Chaca is the only genus in the catfish family Chacidae. These fish are commonly known as squarehead catfishes, frogmouth catfishes, or angler catfishes. These unusual fish have a sedentary lifestyle and spend much of their time motionless.

The name Chaca is because, when removed from the water, they will rapidly repeat the sound "chaca". Only C. chaca makes these sounds; the other species do not.

== Species ==
The four currently recognized species in this genus are:
- Chaca bankanensis Bleeker, 1852 (angler catfish)
- Chaca burmensis B. A. Brown & Ferraris, 1988
- Chaca chaca (F. Hamilton, 1822) (squarehead catfish)
- Chaca serica H. H. Ng & Kottelat, 2012

==Distribution and habitat==
Chaca species are found in fresh water from eastern India to Borneo.
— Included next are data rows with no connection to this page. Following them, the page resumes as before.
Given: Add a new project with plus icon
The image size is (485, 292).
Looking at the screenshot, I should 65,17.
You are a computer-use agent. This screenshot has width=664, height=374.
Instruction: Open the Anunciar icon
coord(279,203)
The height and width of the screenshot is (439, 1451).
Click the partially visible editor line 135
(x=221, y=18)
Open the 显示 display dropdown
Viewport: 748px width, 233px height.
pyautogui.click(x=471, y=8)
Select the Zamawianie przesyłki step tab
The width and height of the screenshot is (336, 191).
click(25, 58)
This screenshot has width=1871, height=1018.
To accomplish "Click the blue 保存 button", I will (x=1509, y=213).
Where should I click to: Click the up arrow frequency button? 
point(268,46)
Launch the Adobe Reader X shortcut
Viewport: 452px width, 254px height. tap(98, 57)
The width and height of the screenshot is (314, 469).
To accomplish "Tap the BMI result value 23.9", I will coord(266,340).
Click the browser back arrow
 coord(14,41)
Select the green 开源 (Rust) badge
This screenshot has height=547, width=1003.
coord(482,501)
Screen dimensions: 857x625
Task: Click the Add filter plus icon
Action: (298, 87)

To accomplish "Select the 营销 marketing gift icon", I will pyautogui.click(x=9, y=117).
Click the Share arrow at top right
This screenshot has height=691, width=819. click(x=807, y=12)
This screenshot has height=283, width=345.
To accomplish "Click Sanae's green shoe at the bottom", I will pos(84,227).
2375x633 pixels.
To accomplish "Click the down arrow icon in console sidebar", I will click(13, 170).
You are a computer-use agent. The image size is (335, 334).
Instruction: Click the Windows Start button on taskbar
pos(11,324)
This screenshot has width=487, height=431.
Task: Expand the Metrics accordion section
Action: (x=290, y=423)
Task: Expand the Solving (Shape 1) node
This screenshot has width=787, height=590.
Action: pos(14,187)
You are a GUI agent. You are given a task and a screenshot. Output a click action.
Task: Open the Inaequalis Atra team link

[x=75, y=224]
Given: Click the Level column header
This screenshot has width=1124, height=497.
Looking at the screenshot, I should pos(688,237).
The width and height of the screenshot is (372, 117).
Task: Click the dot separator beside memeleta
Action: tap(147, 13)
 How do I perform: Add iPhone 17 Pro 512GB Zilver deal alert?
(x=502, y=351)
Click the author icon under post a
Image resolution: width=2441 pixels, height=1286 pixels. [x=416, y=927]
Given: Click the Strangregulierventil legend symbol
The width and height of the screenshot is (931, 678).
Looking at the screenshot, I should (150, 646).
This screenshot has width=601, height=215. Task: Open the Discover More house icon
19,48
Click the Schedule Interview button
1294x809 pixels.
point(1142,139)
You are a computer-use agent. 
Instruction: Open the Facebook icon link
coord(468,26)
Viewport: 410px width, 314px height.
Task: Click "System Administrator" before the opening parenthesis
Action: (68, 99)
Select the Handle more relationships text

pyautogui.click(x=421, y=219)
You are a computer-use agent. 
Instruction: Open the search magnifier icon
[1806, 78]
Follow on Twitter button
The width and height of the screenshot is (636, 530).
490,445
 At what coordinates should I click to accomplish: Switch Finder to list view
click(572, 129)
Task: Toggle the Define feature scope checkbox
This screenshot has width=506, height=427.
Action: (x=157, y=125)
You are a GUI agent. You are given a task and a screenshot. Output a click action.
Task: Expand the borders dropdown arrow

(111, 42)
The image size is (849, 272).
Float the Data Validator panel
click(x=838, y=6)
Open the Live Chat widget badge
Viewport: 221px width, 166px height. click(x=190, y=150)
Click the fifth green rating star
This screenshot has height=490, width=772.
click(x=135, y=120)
C. chaca is found in rivers, canals, and ponds of grassland, scrubland, deciduous forest, and rainforest habitats. On the other hand, C. bankanensis is only found in the rainforest, where it inhabits peat.

==Appearance and anatomy==
Chaca catfish have elongated, broad, and flattened heads. The mouths are terminal and very wide. Three or four pairs of barbels are found, though if the nasal barbels are present, they are minute. These fish grow to a length of about 20 cm.

The dorsal fin is short and possesses strong, serrated, fin spines, which are strong enough to inflict wounds.

==Ecology==
These fish live in soft substrates where they bury themselves as camouflage, both for protection and to feed. They are found in slow-paced water in South Asia, particularly India, Bangladesh, and Myanmar These fish are ambush predators. They feed on prey such as small fish, including cyprinids and pupfishes. They lie in wait, well camouflaged, in preparation for prey to swim by. Sometimes, they use their maxillary barbels (attached to the upper jaw) to lure prey fish closer to their mouths, similar to a worm jerking in the water, although this behavior is contested by some aquarists, who do not observe this behavior. When the catfish is ready to strike, the Chaca will open its large mouth rapidly, creating a vacuum that pulls in water and its prey, which may be up to half the fish's own length. These fish are also able to use this large mouths as a means of propulsion; when frightened, they will gulp a large amount of water and expel it through their gills.

==In the aquarium==
Chaca species are occasionally available as aquarium fish. They are nocturnal and are usually inactive. A bizarre phenomenon is shown in that Chaca species appear to lower the pH of the water, so maintenance of water chemistry is necessary. These fish have been bred in captivity.